• _What is needed_: Filter the listing below, keeping every line that holds "Given".

== Provided records

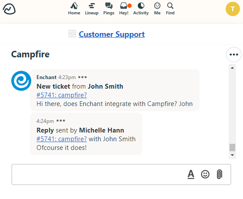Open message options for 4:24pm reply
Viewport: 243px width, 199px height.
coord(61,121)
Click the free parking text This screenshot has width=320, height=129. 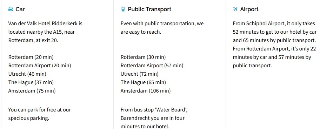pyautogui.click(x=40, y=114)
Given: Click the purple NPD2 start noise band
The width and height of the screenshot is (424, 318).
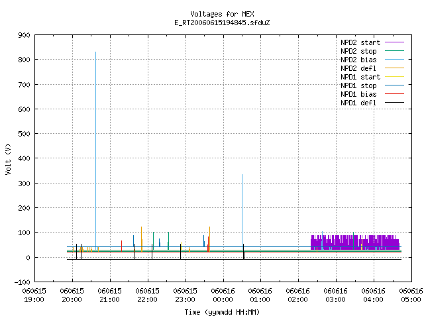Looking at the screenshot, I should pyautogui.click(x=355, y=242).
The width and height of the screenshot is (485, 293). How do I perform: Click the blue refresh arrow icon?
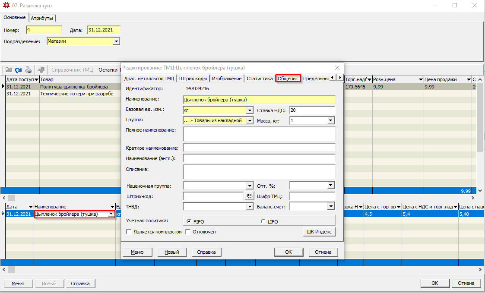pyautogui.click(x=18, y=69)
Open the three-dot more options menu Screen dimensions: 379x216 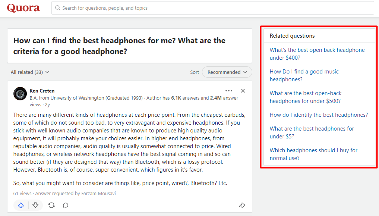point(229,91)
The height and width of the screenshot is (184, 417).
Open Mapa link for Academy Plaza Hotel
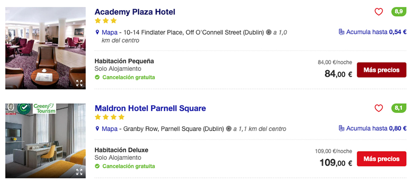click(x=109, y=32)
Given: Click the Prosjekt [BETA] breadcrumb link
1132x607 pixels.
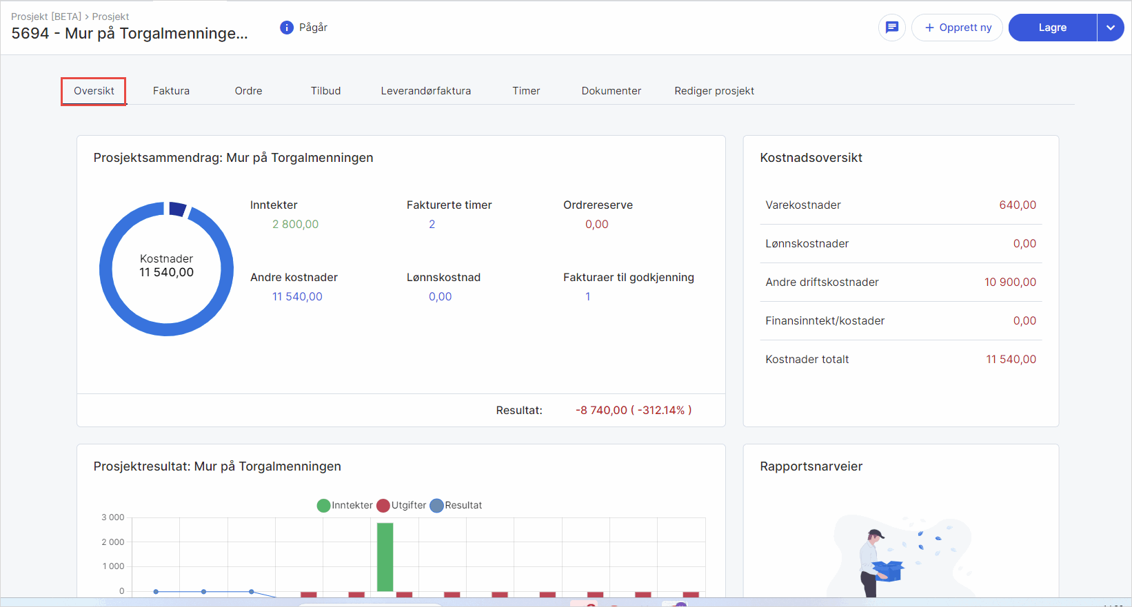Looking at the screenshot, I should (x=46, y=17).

====
== Provided records

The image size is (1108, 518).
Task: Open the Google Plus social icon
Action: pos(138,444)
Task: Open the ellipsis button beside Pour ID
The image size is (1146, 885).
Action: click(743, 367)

====

• _Answer to this problem_:
Given: Click the purple NPD2 start noise band
Given: Click the Prosjekt [BETA] breadcrumb link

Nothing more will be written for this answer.